If you were building a startup throughout most of the 2000s or 2010s, it was that simple.

There are many measurements of product-market fit. From the infamous question through to calculations around retention. But one way which is less numeric, but equally powerful, is thinking about it in terms of a product’s hype.

Hype for a long time was almost synonymous with a startup on its ascendency.

In 2005, Facebook launched in the UK to a handful of universities. I was still two years away from being university age. While it initially had a negative impression as something for ‘boring university life’, it quickly became the most sought after thing you could get. I remember people trying to fake university emails to get in. The lack of access and hype drove that.

When Uber launched, similarly, it had the same impactful contagion of telling people “you have to try this” it was a 0 to 1 experience.

But today the link between hype and product market fit is starting to break, and a lot of this stems from the changing consumer habits of Gen Z.

The evolution of product market fit

Benchmark Capital’s Andy Rachleff first coined ‘product-market fit’ in the 90s. In his original definitions, he said

“A value hypothesis identifies the features you need to build, the audience that’s likely to care, and the business model required to entice a customer to buy your product. Companies often go through many iterations before they find product/market fit, if they ever do.”

The scale of “audience” and “business model” are dictated by your business strategy. If you’re a village shop in rural Shropshire, then you can have product market fit by attracting a few hundred regular paying customers. But if you’re building a business that has taken on investment of any kind, then the audience and model need to be scale to be much larger. A challenger FMCG brand needs that audience and business model to support tens of millions of revenue. A tech startup needs to support hundreds of millions or billions.

#### Dataset extract
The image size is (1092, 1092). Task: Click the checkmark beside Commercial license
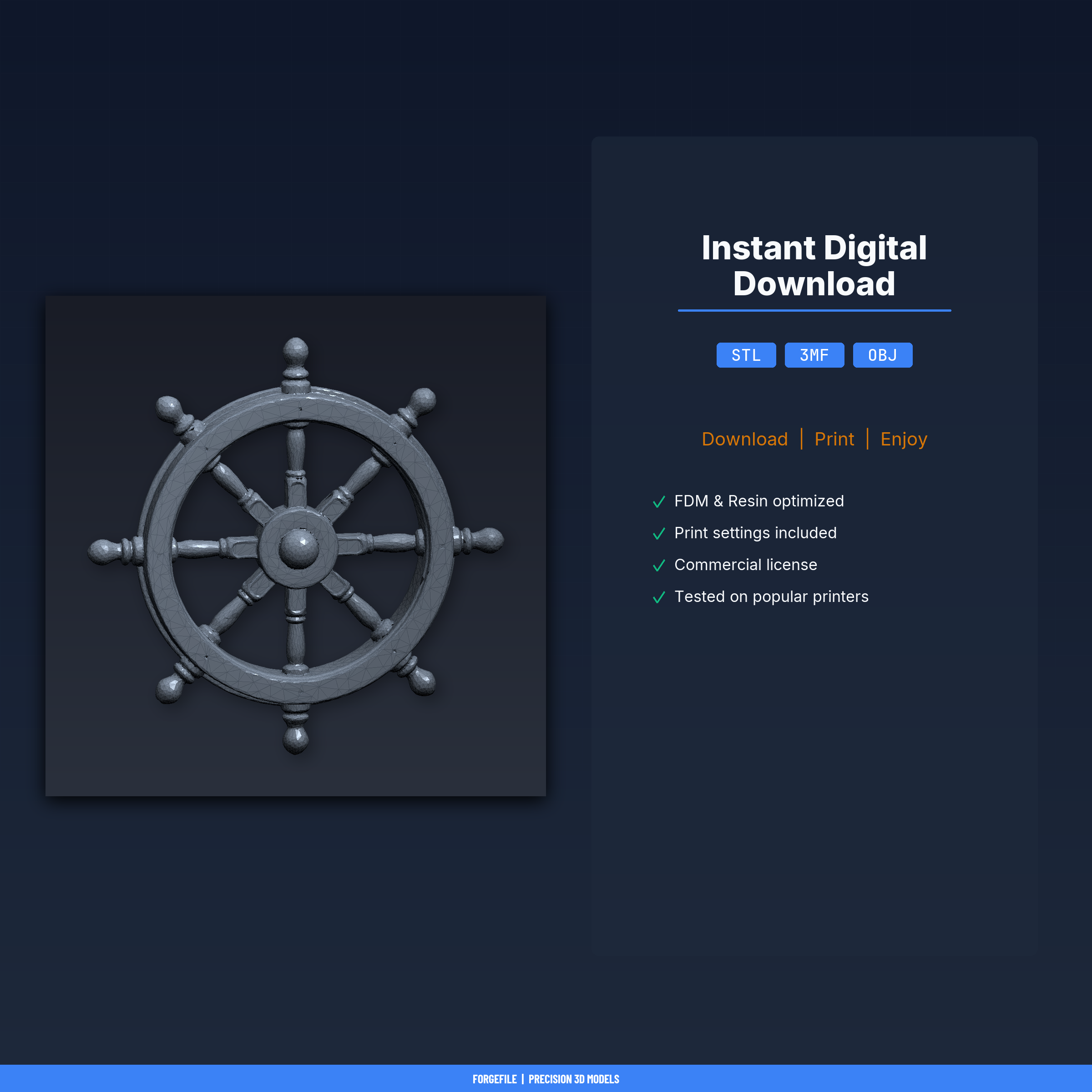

#### Problem to solve
In the text on hype and product-market fit, update the stretch from "In 2005, Facebook" through "to 1 experience." by replacing "handful" with "small number", and write out that stretch.

#### Task answer
In 2005, Facebook launched in the UK to a small number of universities. I was still two years away from being university age. While it initially had a negative impression as something for ‘boring university life’, it quickly became the most sought after thing you could get. I remember people trying to fake university emails to get in. The lack of access and hype drove that.

When Uber launched, similarly, it had the same impactful contagion of telling people “you have to try this” it was a 0 to 1 experience.